There are certain things you just never expect that you need to explain to people. You shouldn’t need to tell adults not to drink shampoo, steer their cars with their feet or that, despite Kendrick Lamar’s advice, it’s not a good idea to fill your swimming pool up with liquor and then diiiiiiiiiive in it.
But sometimes common sense isn’t so common and you just have to declare things that a reasonable person wouldn’t think needs declaring. So here we are...
People who work in all areas of media, hear this and hear it well:
GEORGE FLOYD’S DEATH IS NOT FUCKING ENTERTAINMENT!
Variety reports that officials at CrimeDoor, an augmented-reality app that allows users to view recreations of true-crime scenes, discussed potential plans to feature the last moments of Floyd’s life on the app because somebody thought it was a good idea to turn police brutality, Black trauma and death into a super-fun virtual reality game.
The company’s PR agency reportedly sent a pitch to media outlets advertising the new idea to let users “experience final moments in history for the first time in-person via augmented reality.” According to the press release, people whose deaths were to be reanimated through the app include President Abraham Lincoln, Martin Luther King Jr.—which is also like...uh...no fucking thank you, sir—and Jesus Christ.
Besides, the fact that people at CrimeDoor have apparently decided that murder-porn at your fingertips is the new PlayStation, I just need to know who the hell thought it was a good idea to include Floyd with historical and biblical figures whose deaths are at least old enough that their names aren’t showing up on 21st-century protest signs and hashtags. (Although, I still think including MLK is wholly inappropriate. Seriously, what kind of white supremacist Nintendo shit are these people on? What’s next, an Emmett Till play-by-play?)
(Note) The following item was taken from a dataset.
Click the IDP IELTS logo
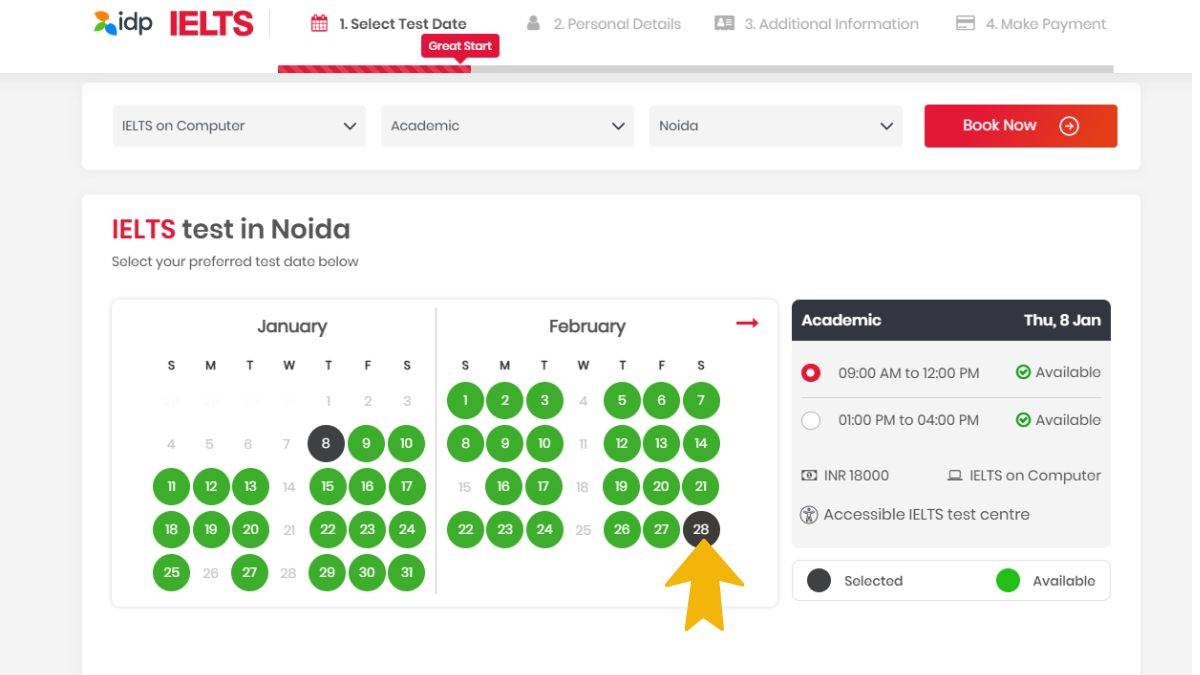This screenshot has width=1200, height=675. click(x=173, y=23)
Even the words “too soon” don’t apply here because Floyd’s death is still very much a current issue. America is still in the midst of a racial awakening largely sparked by Floyd’s death. Derek Chauvin’s televised trial is dominating news feeds across the world. Yet, some techy was like: “Police violence trauma porn? There should be an app for that!”
Anyway, after the press release was exposed and the company got dragged to Hell and back, a CrimeDoor spokesperson explained to Variety that the release was “a very early and unapproved draft” of the company’s announcement and that Floyd will not be included on the app.
“While George Floyd was at one point discussed internally as a current moment that would go down in history due to the crime’s nature and societal impact, the CrimeDoor team decided that [the Floyd killing] was too sensitive and the timing did not feel right to feature it,” the spokesperson said via email. “No case profile or AR door has been created around this, and there is no plan to launch this currently.”
So basically, the people at CrimeDoor had a discussion during which a thing that should never have needed to be explained was explained.
I hope they’re also having the shampoo drinking conversation over there, because....maaaan, WTF?